In a large bowl, cream the butter. Add eggs one at a time, beating after each addition. Alternately add the flour and chocolate mixture, starting with 1/2 cup flour. Mix just until combined, scraping down the bowl at least once. Stir in raisins and all the cognac and the nuts.
Pour the cake batter into the prepared pan and smooth the top. Bake for 30-35 minutes, rotating the pan midway through cooking. Bake until a crust has formed on top and a toothpick inserted into the center comes out clean.
For best results let the cake cool in fridge, but I admit I took a spoon to it while it was cooling and it is quite yummy hot.
I sprinkled the top of the pieces I did allow to cool with confectioners sugar.

 

Chocolate Chip Brownie Cookies

It is that time of the month and I’m craving chocolate. I just had to make these dense and rich cookies. They totally hit the spot!

Chocolate Chip Brownie Cookies


2 1/4 cup all purpose flour
3/4 cup cocoa
1 teaspoon baking soda
1/2 teaspoon salt
1 cup (2 sticks) butter, softened
1 cup granulated sugar
3/4 cups brown sugar, packed
2 eggs
1 tablespoon vanilla
3 tablespoons milk
1 cup pecans, chopped
1 1/2 cup semi-sweet or bittersweet morsels

Preheat oven to 350 degrees F.

Sift together flour, cocoa, baking soda and salt.

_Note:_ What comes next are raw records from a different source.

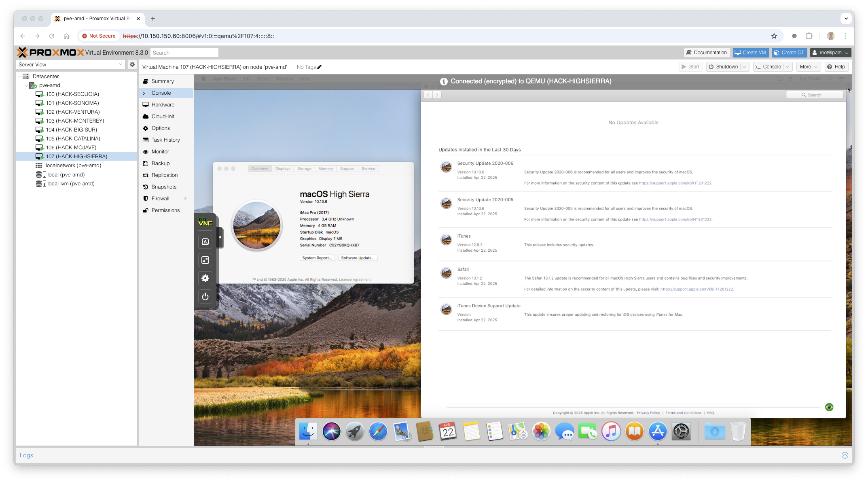Screen dimensions: 868x482
Task: Click the Software Update button
Action: tap(358, 258)
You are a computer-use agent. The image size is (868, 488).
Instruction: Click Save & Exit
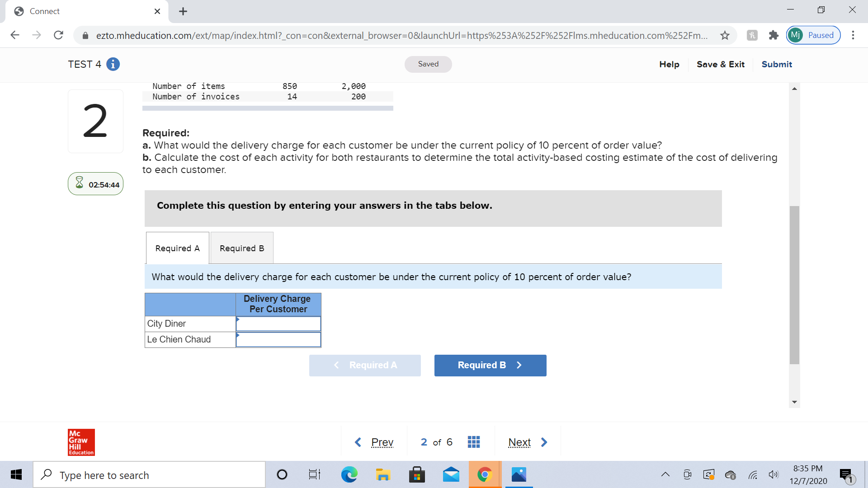tap(720, 64)
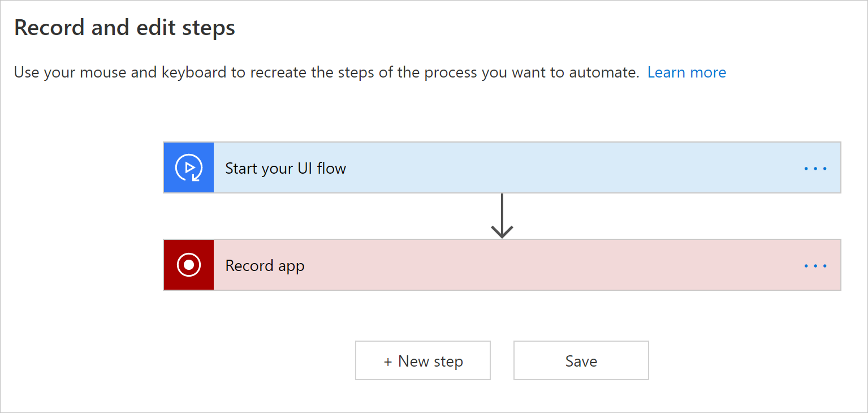868x413 pixels.
Task: Open the ellipsis menu for Start your UI flow
Action: pos(815,169)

Cream butter and sugars. Add eggs, one at a time. Pour in vanilla. Slowly combine flour mixture alternately with milk. Stir in pecans and morsels.

Drop by rounded tablespoons onto ungreased cookie sheet. Bake for 9 minutes, rotating cookie sheet midway through baking. Cookies will still look soft. Cool for 2 minutes on pan before moving to a wire rack to cool completely.